Infection with EBV is characterised by the development of specific antibodies to antigenic components of the virus. These antigens appear at different stages of infection and differ in lytic versus latent infection. Antibodies to EBV antigens measured for clinical purposes are those to viral capsid antigen (VCA), early antigens (EA), and Epstein-Barr nuclear antigen (EBNA). EA are expressed early in the lytic cycle, while VCA and membrane antigens are structural proteins expressed late in the lytic cycle. EBNA is expressed in cells that are latently infected. Antibodies to these proteins are measured by enzyme immunoassays, indirect immunofluorescence assays, and immunoblot assays^13,14.

 

VCA-IgM represents the most useful EBV serology test in the diagnosis of acute IM. VCA-IgM is usually measurable at symptom onset, peaks at 2-3 weeks, then declines and becomes undetectable by 3-4 months; hence it is a good indicator of primary infection.
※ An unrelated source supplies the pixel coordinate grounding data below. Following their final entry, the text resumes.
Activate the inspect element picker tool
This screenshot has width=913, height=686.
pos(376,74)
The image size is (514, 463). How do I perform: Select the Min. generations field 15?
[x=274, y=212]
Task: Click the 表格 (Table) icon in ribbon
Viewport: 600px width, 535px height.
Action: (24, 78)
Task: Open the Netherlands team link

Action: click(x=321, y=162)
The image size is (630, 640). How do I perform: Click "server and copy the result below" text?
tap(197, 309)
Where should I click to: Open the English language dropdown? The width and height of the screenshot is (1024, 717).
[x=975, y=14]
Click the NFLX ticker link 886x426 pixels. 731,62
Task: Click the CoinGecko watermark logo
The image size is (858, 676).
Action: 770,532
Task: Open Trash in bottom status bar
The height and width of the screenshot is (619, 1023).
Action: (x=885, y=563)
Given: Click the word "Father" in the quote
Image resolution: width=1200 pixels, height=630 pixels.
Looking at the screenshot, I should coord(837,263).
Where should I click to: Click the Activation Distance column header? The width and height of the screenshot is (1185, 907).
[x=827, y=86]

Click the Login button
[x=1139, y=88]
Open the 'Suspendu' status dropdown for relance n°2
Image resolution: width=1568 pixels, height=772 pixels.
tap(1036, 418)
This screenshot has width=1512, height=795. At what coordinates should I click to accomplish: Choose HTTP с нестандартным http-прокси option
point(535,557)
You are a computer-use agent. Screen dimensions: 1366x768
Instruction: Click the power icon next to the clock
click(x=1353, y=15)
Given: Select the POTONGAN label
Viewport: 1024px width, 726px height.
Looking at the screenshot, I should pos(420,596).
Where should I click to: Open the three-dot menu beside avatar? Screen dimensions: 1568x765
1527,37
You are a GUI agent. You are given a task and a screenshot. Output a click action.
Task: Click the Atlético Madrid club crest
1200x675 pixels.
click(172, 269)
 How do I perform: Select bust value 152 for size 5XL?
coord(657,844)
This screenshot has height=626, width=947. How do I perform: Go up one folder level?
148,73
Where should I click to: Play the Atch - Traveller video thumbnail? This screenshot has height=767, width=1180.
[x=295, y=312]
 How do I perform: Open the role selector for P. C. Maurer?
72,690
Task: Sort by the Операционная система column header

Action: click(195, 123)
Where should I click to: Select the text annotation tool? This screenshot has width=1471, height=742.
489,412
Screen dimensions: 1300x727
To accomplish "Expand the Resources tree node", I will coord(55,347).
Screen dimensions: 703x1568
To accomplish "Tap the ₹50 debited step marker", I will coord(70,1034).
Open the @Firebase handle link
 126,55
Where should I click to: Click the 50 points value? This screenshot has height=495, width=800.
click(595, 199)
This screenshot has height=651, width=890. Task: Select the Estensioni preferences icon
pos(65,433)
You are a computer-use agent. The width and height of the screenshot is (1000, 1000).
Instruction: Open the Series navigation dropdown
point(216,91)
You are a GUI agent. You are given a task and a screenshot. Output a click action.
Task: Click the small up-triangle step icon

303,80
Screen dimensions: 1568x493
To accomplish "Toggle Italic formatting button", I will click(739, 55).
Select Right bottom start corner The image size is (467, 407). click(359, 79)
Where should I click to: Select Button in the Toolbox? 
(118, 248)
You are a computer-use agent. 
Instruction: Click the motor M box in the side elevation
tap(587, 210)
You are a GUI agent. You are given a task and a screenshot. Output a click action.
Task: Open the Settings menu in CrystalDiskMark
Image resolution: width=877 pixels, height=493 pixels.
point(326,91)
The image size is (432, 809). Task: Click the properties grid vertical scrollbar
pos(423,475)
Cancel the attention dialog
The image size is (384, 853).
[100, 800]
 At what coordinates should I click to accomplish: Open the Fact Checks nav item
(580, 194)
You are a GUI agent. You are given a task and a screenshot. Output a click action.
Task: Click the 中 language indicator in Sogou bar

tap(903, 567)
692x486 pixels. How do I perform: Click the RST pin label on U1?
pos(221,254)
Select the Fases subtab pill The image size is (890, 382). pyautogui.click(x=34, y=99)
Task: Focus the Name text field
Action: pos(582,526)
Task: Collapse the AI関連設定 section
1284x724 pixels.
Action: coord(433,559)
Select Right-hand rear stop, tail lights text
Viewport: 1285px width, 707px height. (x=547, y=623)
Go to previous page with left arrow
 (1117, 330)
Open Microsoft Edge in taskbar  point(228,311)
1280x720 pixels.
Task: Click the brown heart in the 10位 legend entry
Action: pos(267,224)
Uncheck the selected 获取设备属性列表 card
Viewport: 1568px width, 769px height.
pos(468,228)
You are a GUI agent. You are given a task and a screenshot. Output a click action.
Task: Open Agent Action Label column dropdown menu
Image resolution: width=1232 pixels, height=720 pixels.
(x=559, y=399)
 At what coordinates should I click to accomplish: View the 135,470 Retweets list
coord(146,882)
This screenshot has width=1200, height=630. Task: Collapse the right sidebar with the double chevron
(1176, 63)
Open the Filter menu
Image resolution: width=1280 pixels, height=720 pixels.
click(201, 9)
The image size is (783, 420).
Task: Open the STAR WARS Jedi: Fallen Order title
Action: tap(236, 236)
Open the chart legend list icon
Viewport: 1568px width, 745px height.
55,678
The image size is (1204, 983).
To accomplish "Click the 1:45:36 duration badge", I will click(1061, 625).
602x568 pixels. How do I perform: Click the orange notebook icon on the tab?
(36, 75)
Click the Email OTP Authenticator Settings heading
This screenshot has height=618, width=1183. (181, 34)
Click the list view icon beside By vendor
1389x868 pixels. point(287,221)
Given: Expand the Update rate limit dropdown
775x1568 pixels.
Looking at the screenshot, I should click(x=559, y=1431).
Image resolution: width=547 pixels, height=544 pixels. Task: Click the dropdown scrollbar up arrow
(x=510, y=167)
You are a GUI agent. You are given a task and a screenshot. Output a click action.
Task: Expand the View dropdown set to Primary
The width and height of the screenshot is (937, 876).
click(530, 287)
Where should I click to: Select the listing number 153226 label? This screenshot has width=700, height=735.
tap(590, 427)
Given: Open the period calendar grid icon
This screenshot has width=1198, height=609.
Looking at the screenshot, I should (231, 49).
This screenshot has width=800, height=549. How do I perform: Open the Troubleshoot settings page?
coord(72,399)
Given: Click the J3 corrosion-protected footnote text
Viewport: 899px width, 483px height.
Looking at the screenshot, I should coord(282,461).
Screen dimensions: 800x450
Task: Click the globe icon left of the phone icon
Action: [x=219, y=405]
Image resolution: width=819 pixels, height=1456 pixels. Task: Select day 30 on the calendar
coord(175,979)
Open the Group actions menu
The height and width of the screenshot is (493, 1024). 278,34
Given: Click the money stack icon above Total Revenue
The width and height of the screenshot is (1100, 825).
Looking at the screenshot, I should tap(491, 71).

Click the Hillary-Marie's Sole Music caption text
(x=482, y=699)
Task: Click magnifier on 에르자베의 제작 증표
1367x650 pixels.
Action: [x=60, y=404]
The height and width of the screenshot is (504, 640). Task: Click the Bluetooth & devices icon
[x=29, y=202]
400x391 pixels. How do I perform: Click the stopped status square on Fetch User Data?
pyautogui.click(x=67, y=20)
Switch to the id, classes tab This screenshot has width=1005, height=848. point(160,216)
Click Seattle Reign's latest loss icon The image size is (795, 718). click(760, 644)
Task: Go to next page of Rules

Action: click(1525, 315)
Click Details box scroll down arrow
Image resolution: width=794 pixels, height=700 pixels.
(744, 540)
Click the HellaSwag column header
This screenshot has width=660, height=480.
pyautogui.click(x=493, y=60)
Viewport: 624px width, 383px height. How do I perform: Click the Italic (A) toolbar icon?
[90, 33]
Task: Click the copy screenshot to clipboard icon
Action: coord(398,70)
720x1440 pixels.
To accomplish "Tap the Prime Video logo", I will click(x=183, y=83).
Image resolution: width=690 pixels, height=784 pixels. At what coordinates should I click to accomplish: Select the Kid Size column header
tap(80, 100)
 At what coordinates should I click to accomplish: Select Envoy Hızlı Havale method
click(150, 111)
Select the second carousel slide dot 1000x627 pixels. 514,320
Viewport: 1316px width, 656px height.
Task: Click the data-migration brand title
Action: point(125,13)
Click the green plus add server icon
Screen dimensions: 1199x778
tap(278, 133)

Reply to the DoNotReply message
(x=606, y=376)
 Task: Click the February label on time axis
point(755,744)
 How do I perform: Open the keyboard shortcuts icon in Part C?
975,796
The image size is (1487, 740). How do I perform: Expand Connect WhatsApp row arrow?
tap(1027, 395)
VCA-IgG rises shortly after symptom onset, peaks at 2-3 months, then drops slightly but persists for life. Antibodies to EBNA appear during convalescence and remain present for life. Antibodies to EA appear transiently for up to 3 months during the acute phase of IM in 85% of patients. However, a diagnosis of chronic EBV should not be based on the presence of antibodies to EA since elevated anti-EA titres may also be found in patient's with other diseases as well as healthy individuals with past EBV infections^13,14.

 

The most efficient and cost effective method of diagnosing IM in the early stages of the disease is therefore through demonstrating the presence of IM heterophile antibodies. Clearview IM uses a glycoprotein from bovine erythrocytes and is therefore highly specific, requiring no pre-treatment of the specimen and producing clear, unambiguous results.

 

 

References

 

1. Davidsohn I. (1937) Serological Diagnosis of Infectious Mononucleosis: JAMA. 108(4): 289-295.
   
2. Bailey R.E. (1994) Diagnosis and treatment of infectious mononucleosis. Am Fam Physician. 49(4), 879-88.
   
3. Plumbley J.A., Fan H., Eagan P.A., Ehsan A., Schnitzer B. & Gulley M.L. (2002) Lymphoid tissues from patients with infectious mononucleosis lack monoclonal B and T cells. J Mol Diagn. 4(1): 37-43.
   
4. Elgh F. & Linderholm M. (1996) Evaluation of 6 commercially available kits using heterophile anigen for the rapid diagnosis of Infectious Mononucleosis compared with Epstein-Barr virus specific serology. Clin. Diag. Virol. 7, 17-21.
   
5. Andersson J. (2000) An Overview of Epstein-Barr Virus from Discovery to Future Directions for Treatment and Prevention: Herpes. 7(3): 76-82.
   
6. Moffat L.E. (2001) Infectious mononucleosis. Prim Care Update Ob/Gyns. 8: 73-77
   
7. Morris M.C. & Edmunds W.J. (2002) The Changing Epidemiology of Infectious Mononucelosis. J Infect. 45, 107-132.
   
8. Gray J.J., Caldwell J. & Sills M. (1991) The rapid serological diagnosis of infectious mononucleosis. J Infect. 25, 39-46.
   
9. Paul J.R. & Burnell W.W. (1932) The Presence of Heterophile Antibodies in Infectious Mononucleosis. Am. J. Med. Sci. 183, 90-104.
   
10. Davidsohn I. (1937) Seriological Diagnosis of Infectious Mononecleosis. JAMA. 108, 289-295.
    
11. Beer P. (1936) The Heterophile Antibodies in Infectious Mononucleosis & After the Injection of Serum. J. Clin. Invest. 15, 591-599.
    
12. Fletcher M.A., Woolfolk B.J. (1971) Immunochemical Studies of Infectious Mononucleosis: 1 Isolation & Characterisation of Heterophile Antigens from Haemoglobin-Free Stroma. J. Immunol. 107, 842-853.
    
13. Field P. R. & Dwyer D. E. (1996) Difficulties with the serological diagnosis of infectious mononucelosis: a review of the RCPA Quality Assurance Programs. Pathology. 28, 270-276.
    
14. NIH Conference (1993) Epstein-Barr virus infection: biology, pathogenesis and management. Annals of Internal Medicine. 118, 45-58.